OPINION | Medical community has exploited Black people for too long

Ritisha Sharma, Intersections Editor

Most of our medical knowledge has come from experiments carried on African American individuals, so why do these individuals receive the worst medical care in America today? (Maryam Tanveer)

Most of our medical knowledge today comes from experimentation on Black individuals, and yet they continue to be the demographic receiving the worst medical care in America?

Blatant medical violence against Black people has been apparent since as early as the third century AD. In the infamous depiction of the medieval “Miracle of the Black Leg,” wherein the patron saints of medicine, pharmacy and surgery, Saints Cosmas and Damian are seen attaching a limb from a Black corpse to that of a sick white man.

In this story, the Black man’s corpse is nonconsensually used for the benefit of a white man. Beyond that, in many renditions of the story, the white man’s diseased leg is attached to the Black corpse after his healthy limb is taken from him.

While for years this story was praised for being the first record of a successful leg transplant, it was only recently that people began questioning the ethics and racial impacts of this practice as well as how it has contributed to the way that medical experiments have been conducted since.

Even after the institutionalization of medicine in the 1700s, medical schools were unable to keep up with the demand for cadavers, leading to doctors to the reprehensible act of robbing fresh graves of Black people to use for dissection labs, anatomy lessons and medical experimentation till as recently as the 20th century.

But the medical community did not limit themselves to just Black corpses, running experiments on living and breathing Black people as well.
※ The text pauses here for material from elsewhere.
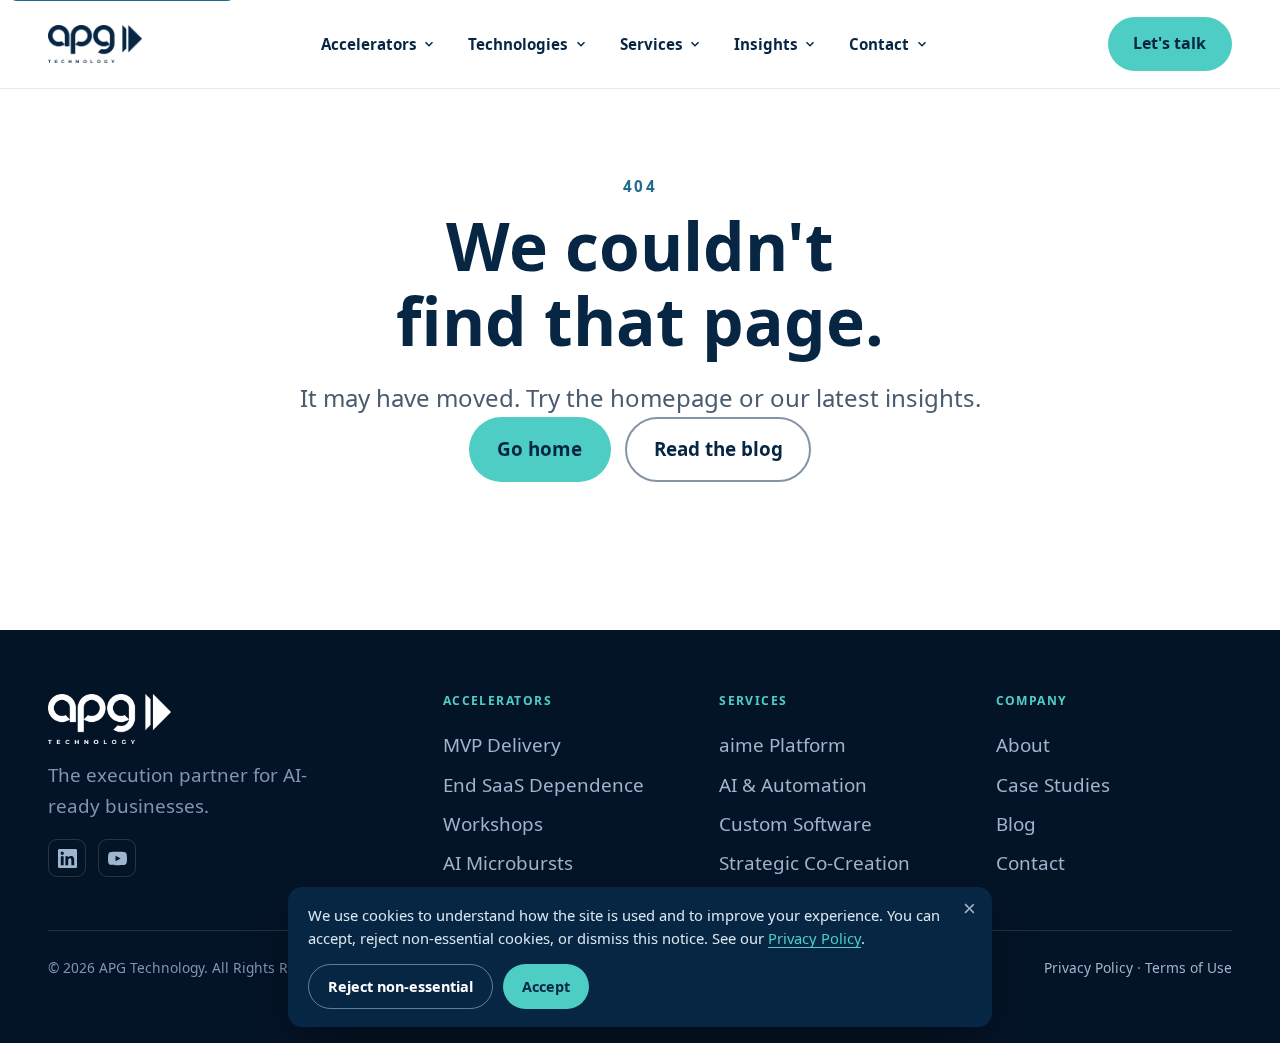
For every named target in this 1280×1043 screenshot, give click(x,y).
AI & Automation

Many American medical researchers and physicians like J. Marion Sims, who is known as the father of modern gynecology, performed painful experiments, dissections and multiple surgeries on Black individuals while they were awake and without anything for the physical pain they endured.

Sims operated on over 10 enslaved Black women. One of them, Anarcha, was conscious through more than 30 surgeries without anesthesia 一 vivisections. However, whenever he performed these procedures on white women, he never failed to use anesthesia.

This disregard for Black lives and pain in the medical community is still heavily present today. 

After using Black people to build their medical arsenal, today most medical schools only teach their students how to diagnose conditions on white patients. This leads to massive health disparities against brown and Black communities.

Many physicians today do not know how to diagnose certain conditions in people of color because they were never taught how to. It was only last year that a book was published on how to diagnose diseases on Black and Brown skin.

This makes going to the doctor’s office as a person of color a genuinely scary experience, and currently, the medical field is not doing enough to help combat the fear in these communities.